Девушка глубоко втягивает воздух, ее грудная клетка вздымается, и она продолжает возвратно-поступательные движения карточкой, будто от их числа на карточке появятся деньги. На ее лице полное безразличие и апатия. Длинная очередь за ней стоит смирно, никто ни звука! Только ее яркие губы еще больше разомкнулись и пузыри жвачки на губах теперь лопались с еще большим грохотом.
- Заходи,- наконец сказал водитель.
Девушка, даже не взглянув на него, вошла в салон автобуса. Аккуратно спрятала Metro-Card в сумочку, будто на ее счету сто долларов. Села у окна. И стала безразлично смотреть на меняющийся пейзаж, продолжая громко жевать лопающуюся на губах жвачку.
№22. Лифчики на ветру
29-30 декабря 2002. Штат Вермонт. Лыжный курорт. Вдоль горнолыжной трассы здесь стоят не только ели, больше – берез, зимой похожих на гигантские веники, торчащие из земли. Вершины этих «веников» примерно одной высоты вдоль всей трассы, будто слизаны студеным ветром, обрезаны гигантской пилой, обуглены постоянными штормовыми вихрями, несущимися вдоль ущелья.
Не исключено, что верхушки этих берез обрезали специально, чтобы не тянулись вверх, а больше – в стороны. И не закрывали из движущихся вдоль канатной дороги кабин-люлек, заполненных горнолыжниками, прекрасные виды на заснеженные горы, поросшие лесом, причудливой формы дальние озера, покрытые белоснежной скатертью, дорогу далеко внизу, по которой движутся черные точки машин, похожие сверху на черных муравьев.

######

**ЗАДАНИЕ A:** Какие деревья, кроме елей, растут в отрывке вдоль горнолыжной трассы?
**ЗАДАНИЕ B:** Перепечатайте из отрывка фрагмент от «Девушка глубоко втягивает» до «наконец сказал водитель.».

Строки данных:

######

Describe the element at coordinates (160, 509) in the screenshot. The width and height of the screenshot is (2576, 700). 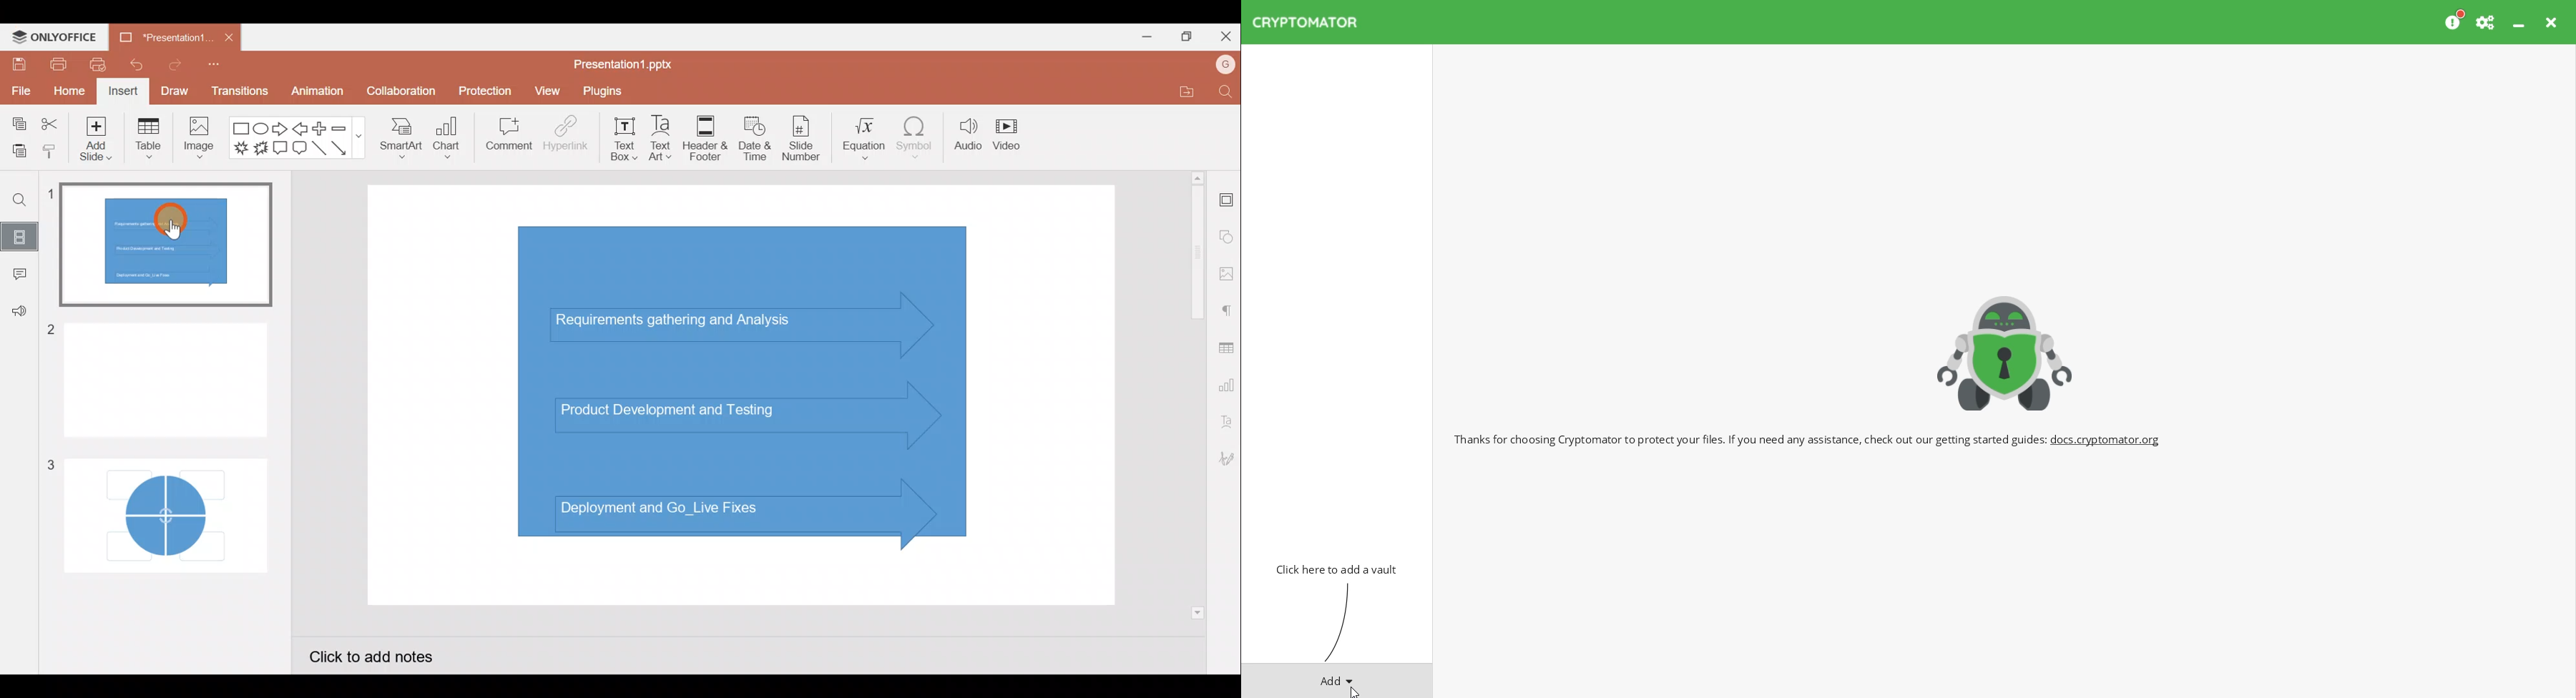
I see `Slide 3` at that location.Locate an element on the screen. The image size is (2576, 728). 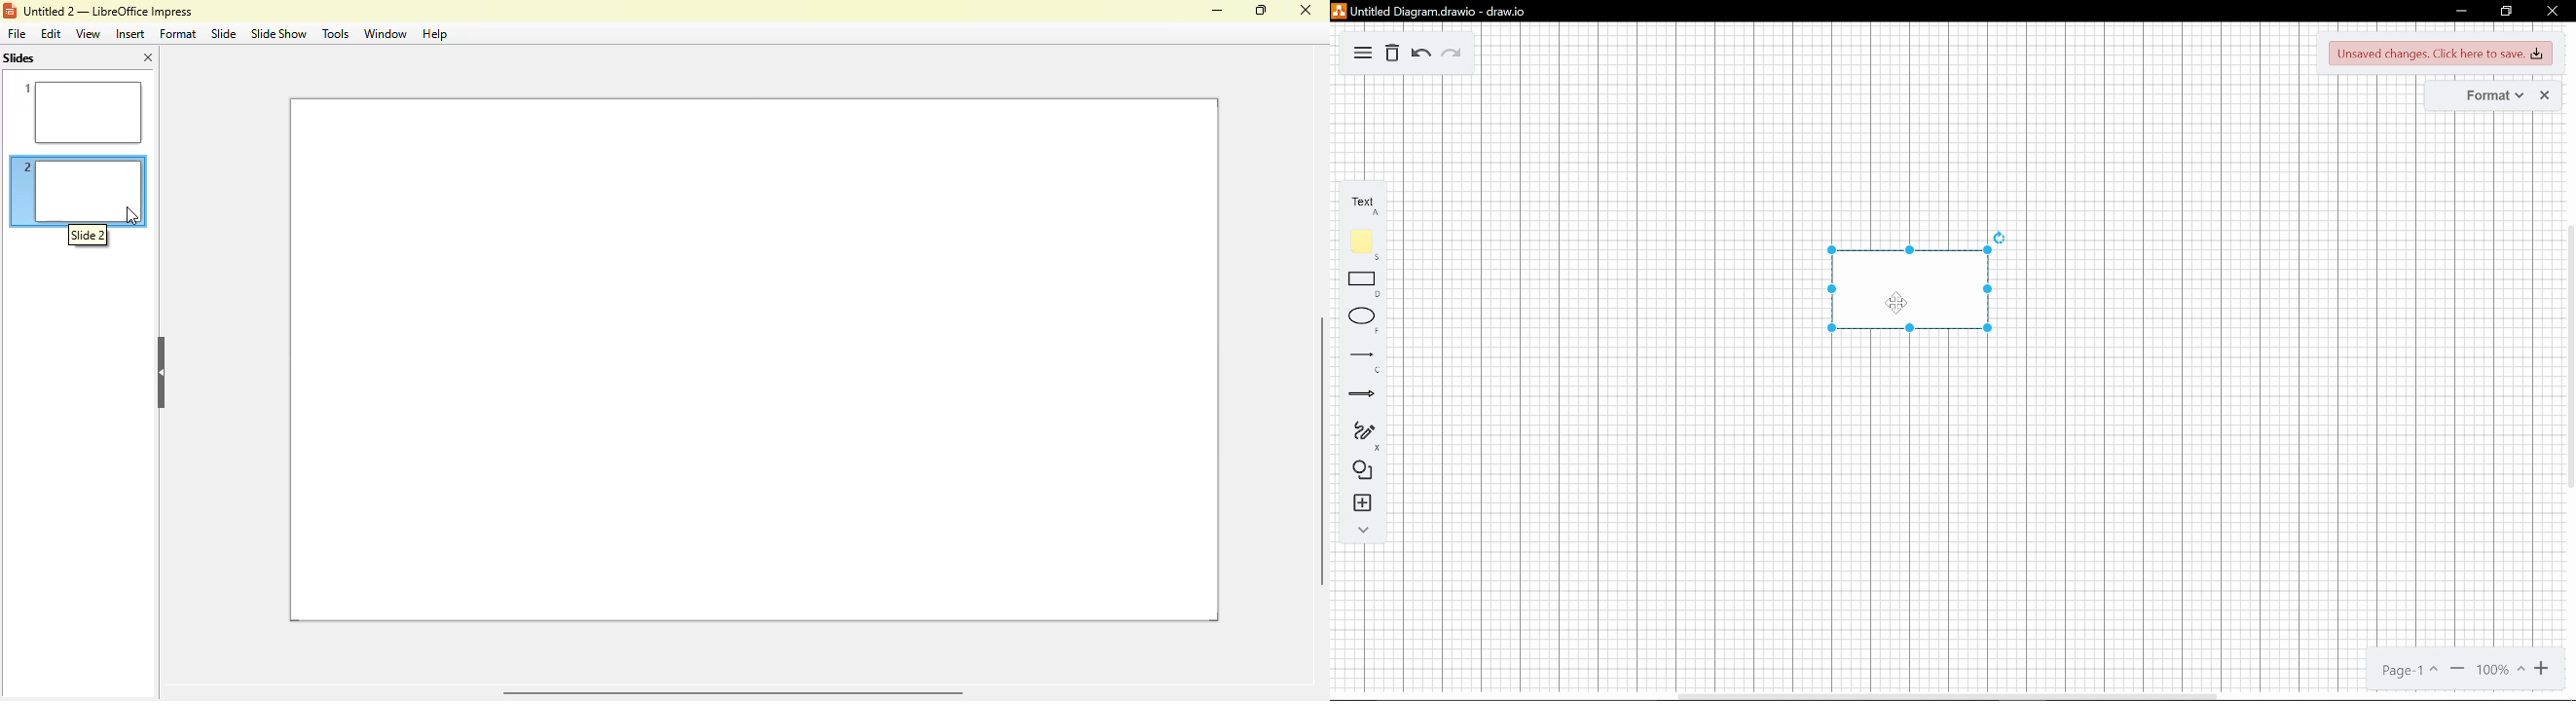
Circle is located at coordinates (1363, 318).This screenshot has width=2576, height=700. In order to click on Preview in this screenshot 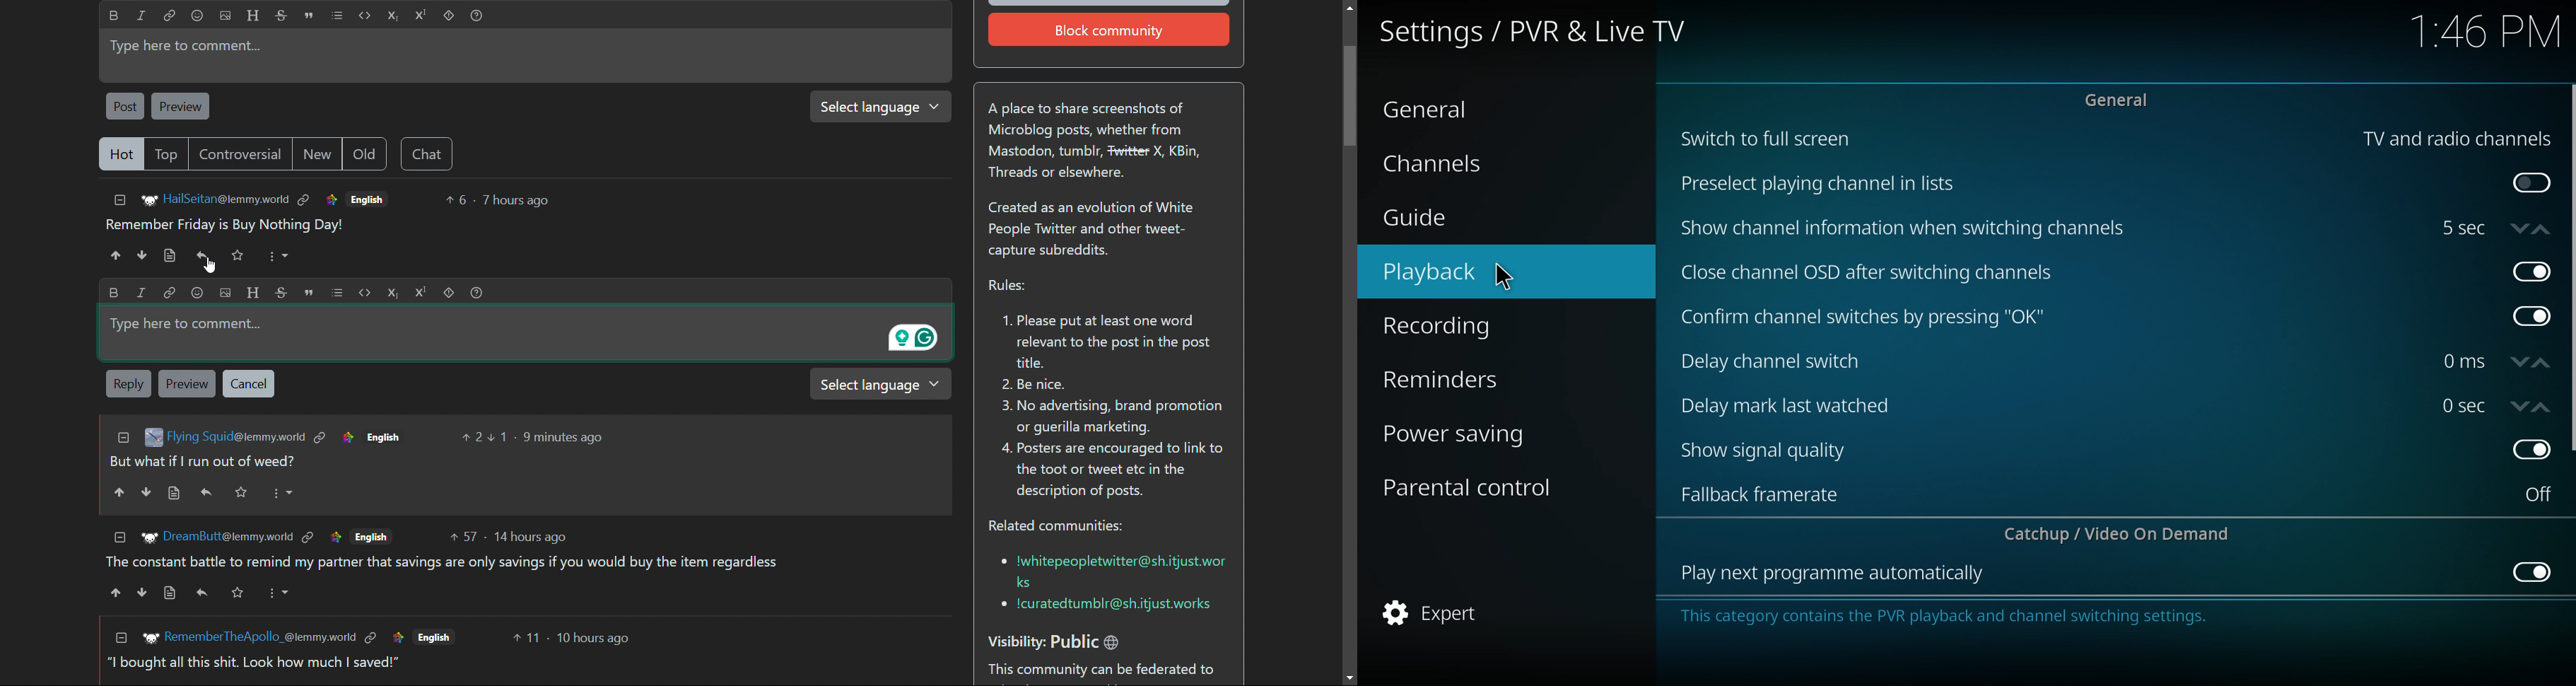, I will do `click(186, 382)`.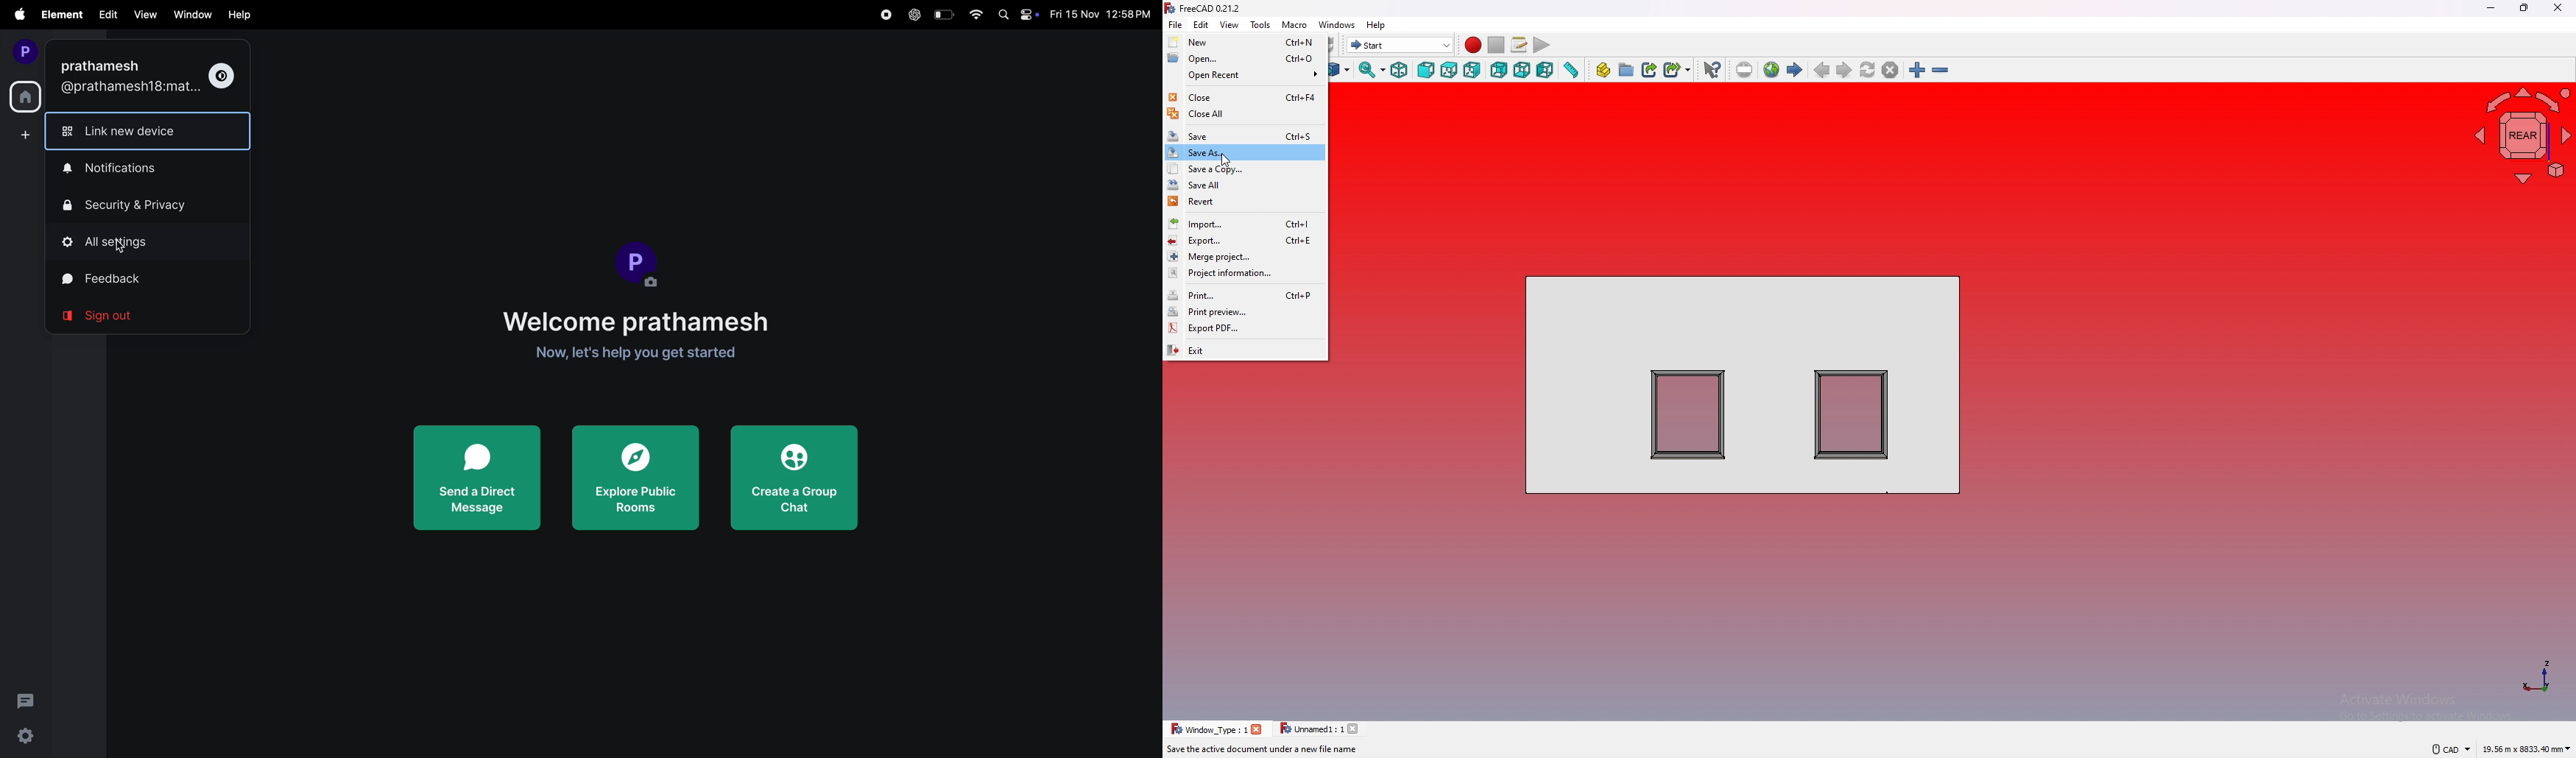 The height and width of the screenshot is (784, 2576). I want to click on refresh web page, so click(1868, 71).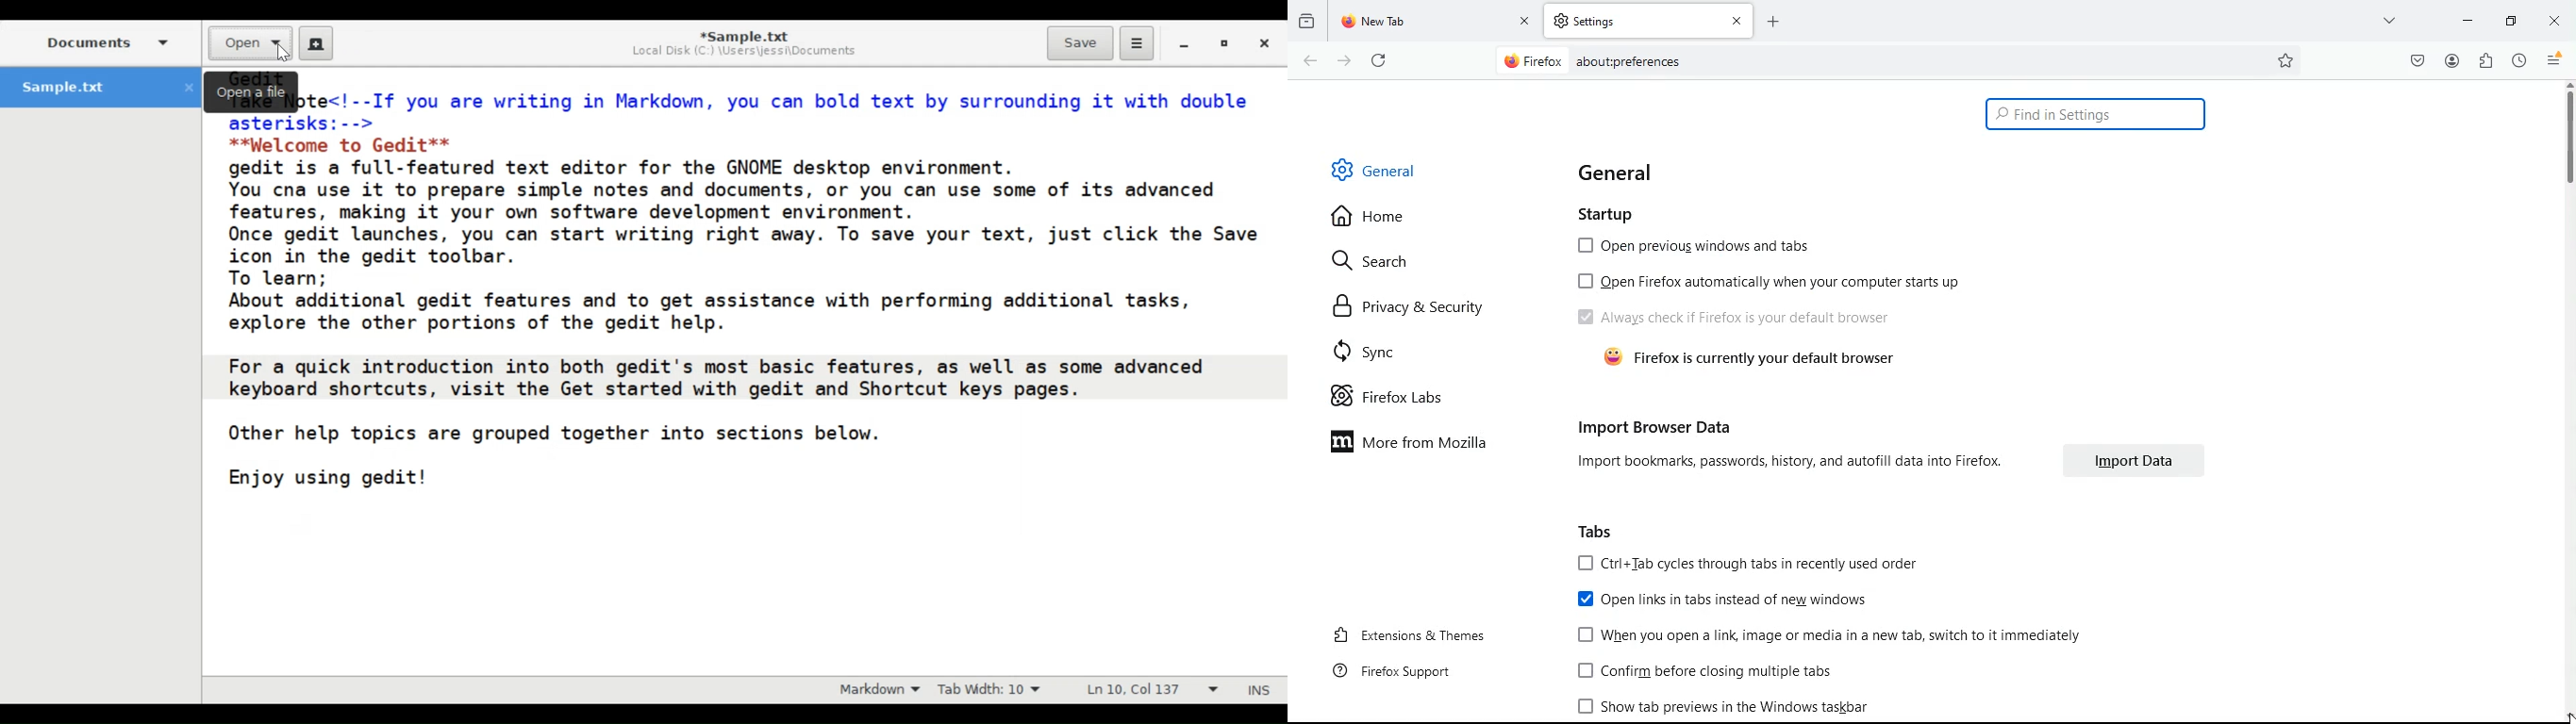 The width and height of the screenshot is (2576, 728). I want to click on back, so click(1308, 61).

######

**ПОЛНЫЙ ОТВЕТ A:** Березы.

**ПОЛНЫЙ ОТВЕТ B:**
Девушка глубоко втягивает воздух, ее грудная клетка вздымается, и она продолжает возвратно-поступательные движения карточкой, будто от их числа на карточке появятся деньги. На ее лице полное безразличие и апатия. Длинная очередь за ней стоит смирно, никто ни звука! Только ее яркие губы еще больше разомкнулись и пузыри жвачки на губах теперь лопались с еще большим грохотом.
- Заходи,- наконец сказал водитель.